### ENTRIES
◇ ◇ ◇ ◇

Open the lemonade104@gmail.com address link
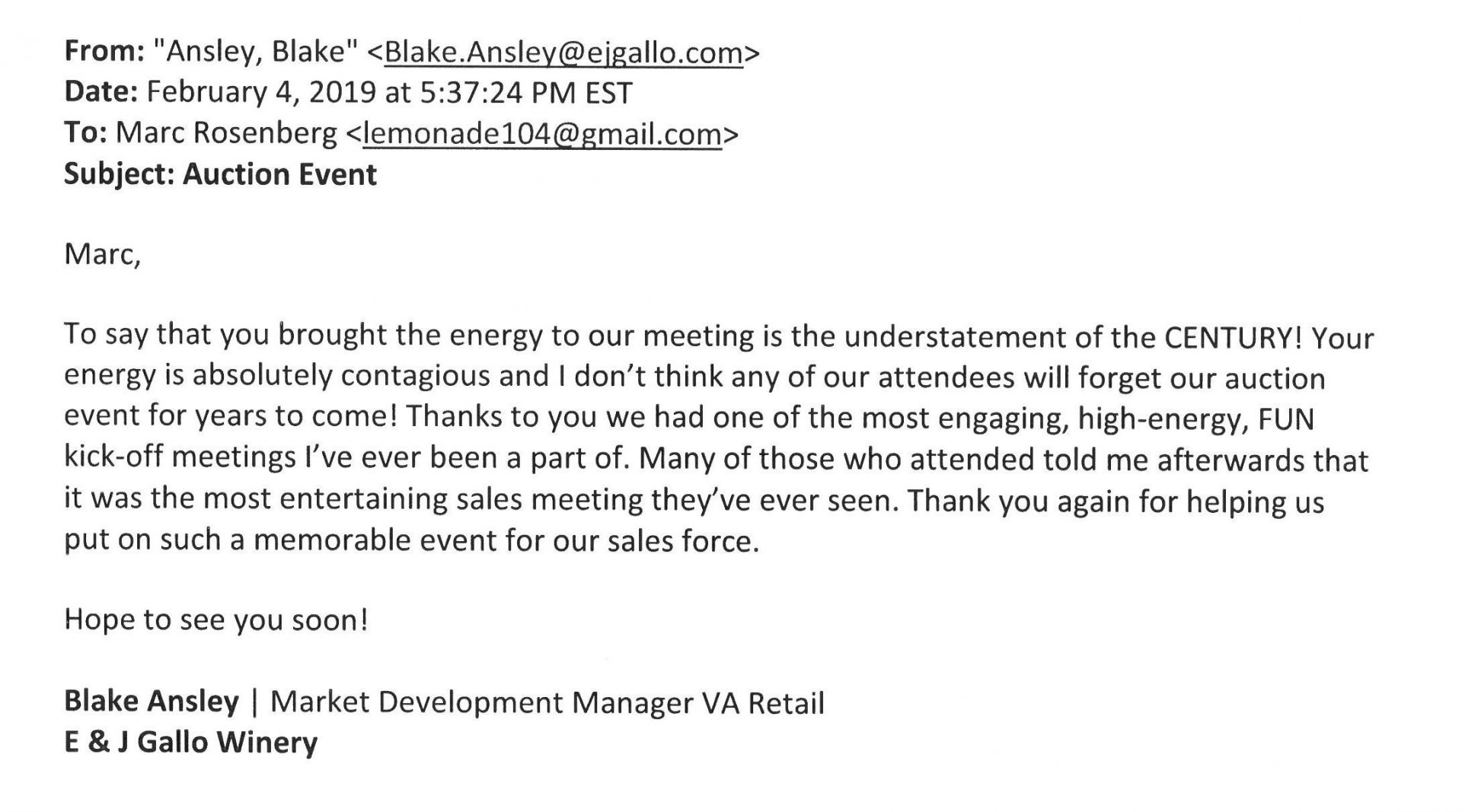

◇ ◇ ◇ ◇

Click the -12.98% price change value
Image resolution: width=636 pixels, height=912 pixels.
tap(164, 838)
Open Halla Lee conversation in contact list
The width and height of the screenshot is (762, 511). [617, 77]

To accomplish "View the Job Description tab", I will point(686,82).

◇ ◇ ◇ ◇

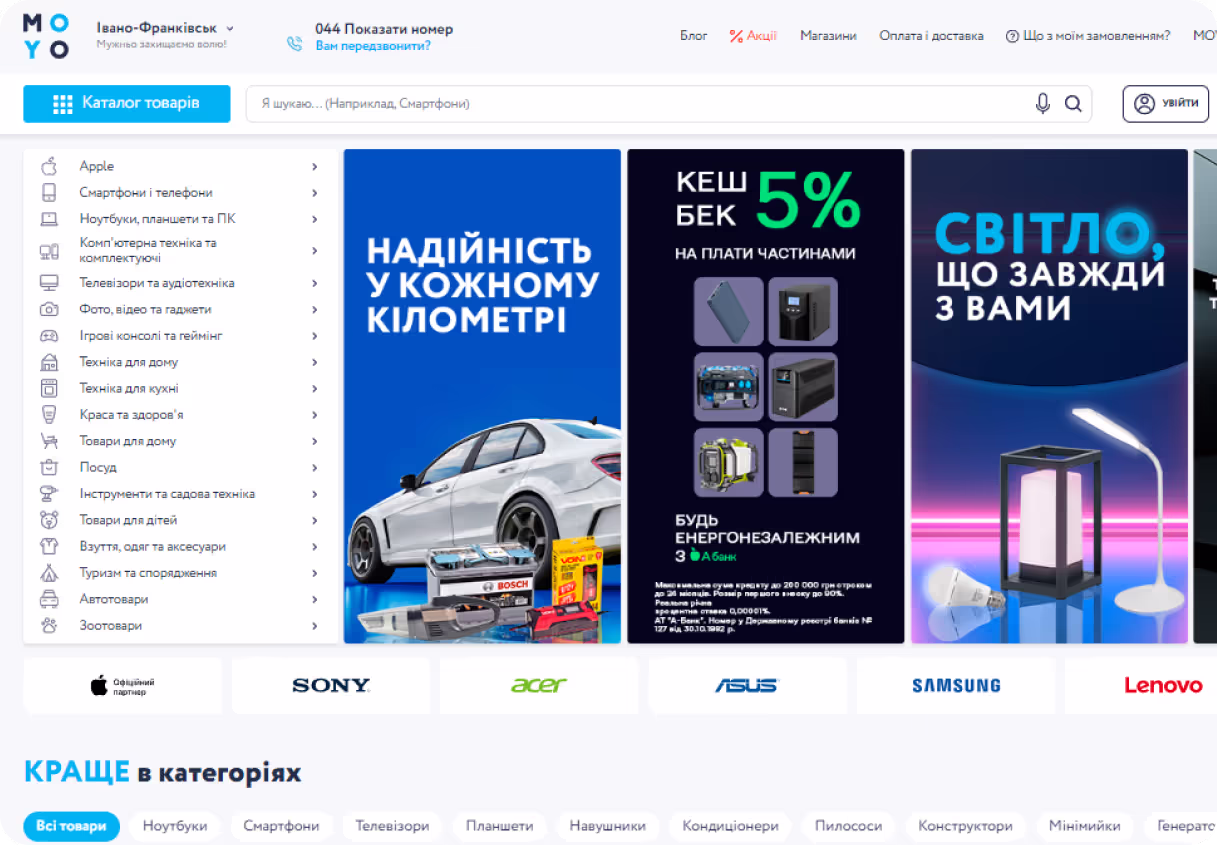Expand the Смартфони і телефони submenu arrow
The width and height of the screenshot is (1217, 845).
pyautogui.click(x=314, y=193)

◇ ◇ ◇ ◇

### TASK GOAL
Rewrite the lines from the one with "Click the -12.98% price change value" up to and including the one with "I will point(686,82).", swapping "conversation" for "chat thread" and leaving everything else unchanged.

### RESULT
Click the -12.98% price change value
Image resolution: width=636 pixels, height=912 pixels.
tap(164, 838)
Open Halla Lee chat thread in contact list
The width and height of the screenshot is (762, 511). [617, 77]

To accomplish "View the Job Description tab", I will point(686,82).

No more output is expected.